On top of that, modern café owners are peppering Kadazandusun ingredients into their menus to tease interest. Part of the journey in preserving culture and identity is through its food, says 30-year-old Hazli Bojili. He co-runs The Sixpack Baker with his 70-year-old mother Norhanida Annol. Part of his work at the cafe is to make native ingredients more accessible to the modern psyche.
“Our [local] food can be quite strange. Even I find it geli sometimes,” he says with candour. At his ‘hidden’ café that was only set up post-MCO, Hazli uses tuhau in a pizza; opts for sambal takob akob or bambangan in his nasi lemak; and uses the cheaper and more accessible kodop for mushroom soup.
“I have a sense of what people my age might want to eat, and my mum has the knowledge of tradition. Together we’re trying to find common ground and fuse those ways. As long as we’re keeping to the values of the culture and understanding the essence of those ingredients, I think it’s okay,” says Hazli. His mother agrees. “Adaptation to a modern way of doing things can make it more interesting. What’s important is we don’t lose our way of life,” she says.
Ropuhan di Tanak Wagu, meanwhile, is the brainchild of 36-year-old Pison Jaujip, and roughly translates to The Young Lad’s Kitchen. In early 2016, Pison used a similar approach to get the social media generation interested in native foods.
“I started on Facebook. Back then I would post ‘fusion’ recipes like pancakes topped with our own ‘beri hutan’ gosing,” he says. Gosing is a type of wildberry that’s quickly being removed from Sabah’s food vernacular.
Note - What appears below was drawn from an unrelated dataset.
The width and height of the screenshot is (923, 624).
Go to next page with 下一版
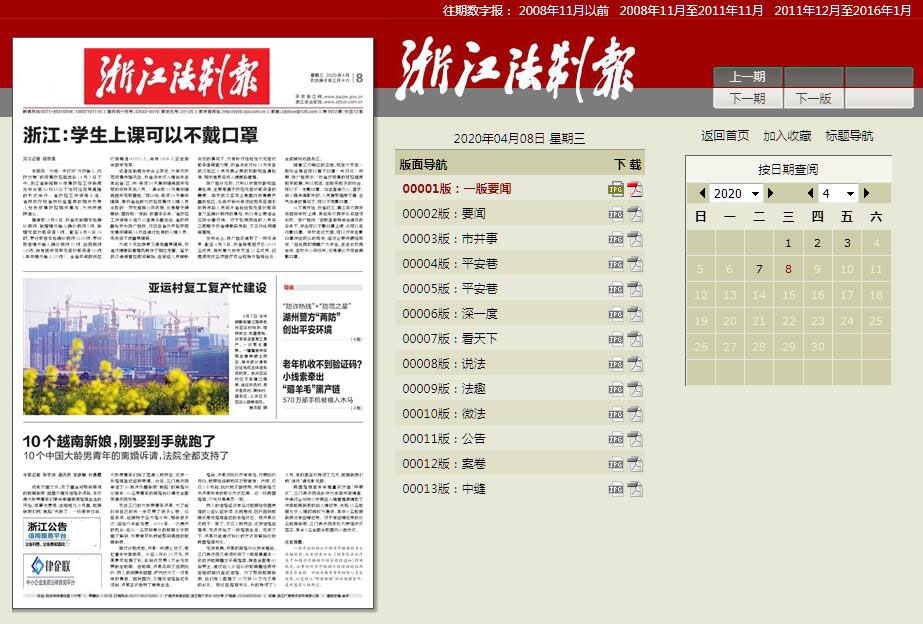click(x=813, y=98)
Pison’s Instagram and Facebook pages combined have attracted some 72,000 followers. But his job is far from done. “I’ve moved away from posting fusion recipes. I now focus on traditional recipes, as well as posting about ingredients because I feel that local produce needs to be valued more often,” he says.
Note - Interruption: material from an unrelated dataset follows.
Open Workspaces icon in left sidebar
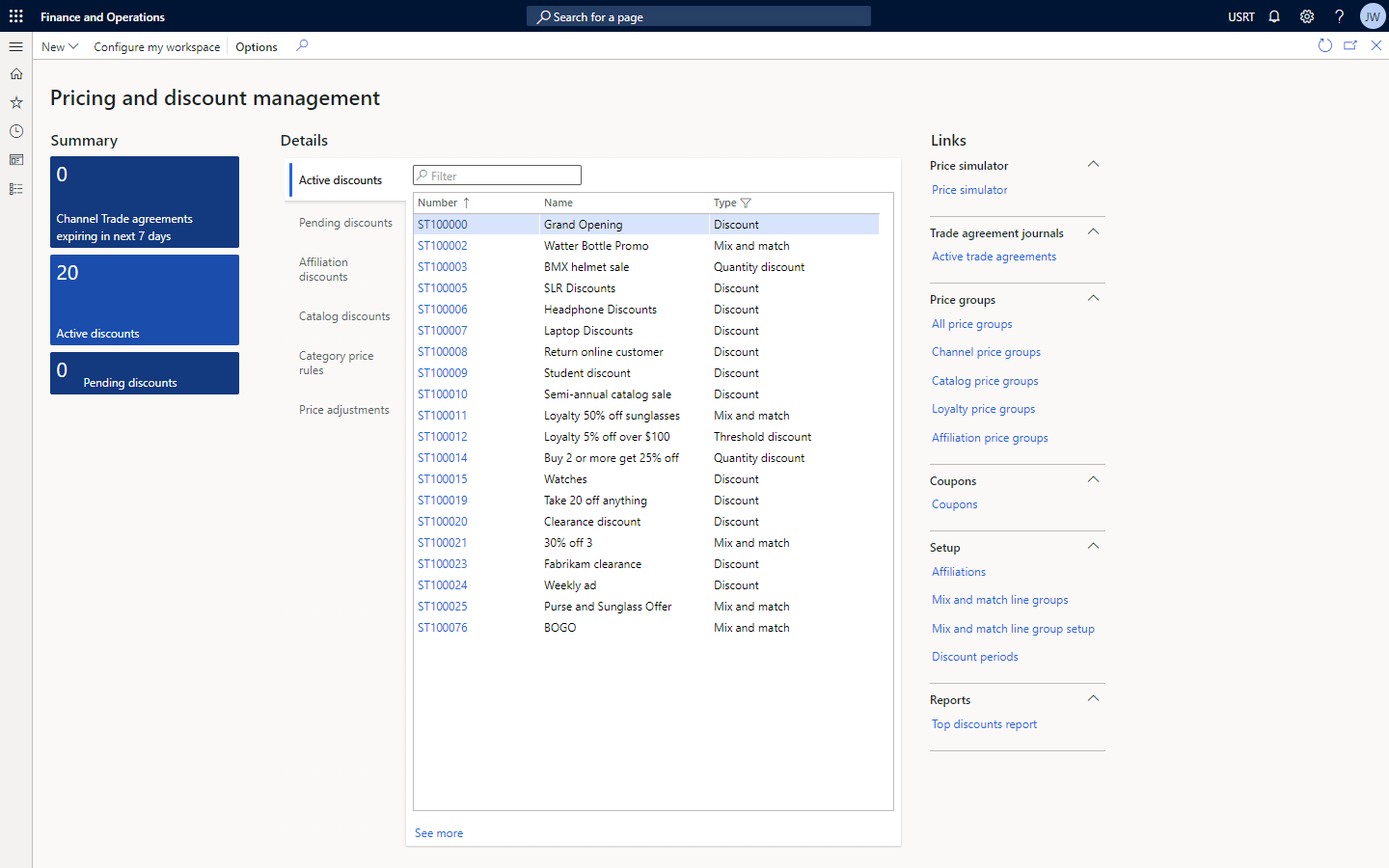The width and height of the screenshot is (1389, 868). pos(16,160)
Traditional recipes that Pison uses are passed down from his grandmother, and he fears they will be lost forever. The food influencer also notes a struggle with getting ingredients he grew up with at the tamu or market.
“Nowadays when I go to the tamu all I see are tuhau, bambangan, losun, itu-itu saja,” he says. Wild ingredients like tanggianggi, a fruit bearing the taste of passionfruit and a sweet scent resembling vanilla, are harder to find when jungles get turned into estates. When Pison asks tamu sellers about other ingredients, they would tell him “tiada permintaan bah, nak”.
Perhaps the old ways are seen as primitive, The Sixpack Baker’s Norhanida says. Her son Hazli interrupts to add that during last year’s state-level Kaamatan festivities at Hongkod Koisaan, his mother’s traditional food stall didn’t do so well. Customers were going around looking for nuggets and french fries as pusas, or snacks, instead.
“I’d like to change that mindset. Primitive is natural, organic and most importantly, nutritious. Food is health,” says Norhanida, who also serves as chairperson for the North Borneo Herbal Growers Association.
Before it could get its stamp, Kadazandusun cuisine was already being replaced by other types of foods and ingredients from majority cultures in Malaysia. Hazli says: “It’s like it got lost in the making.”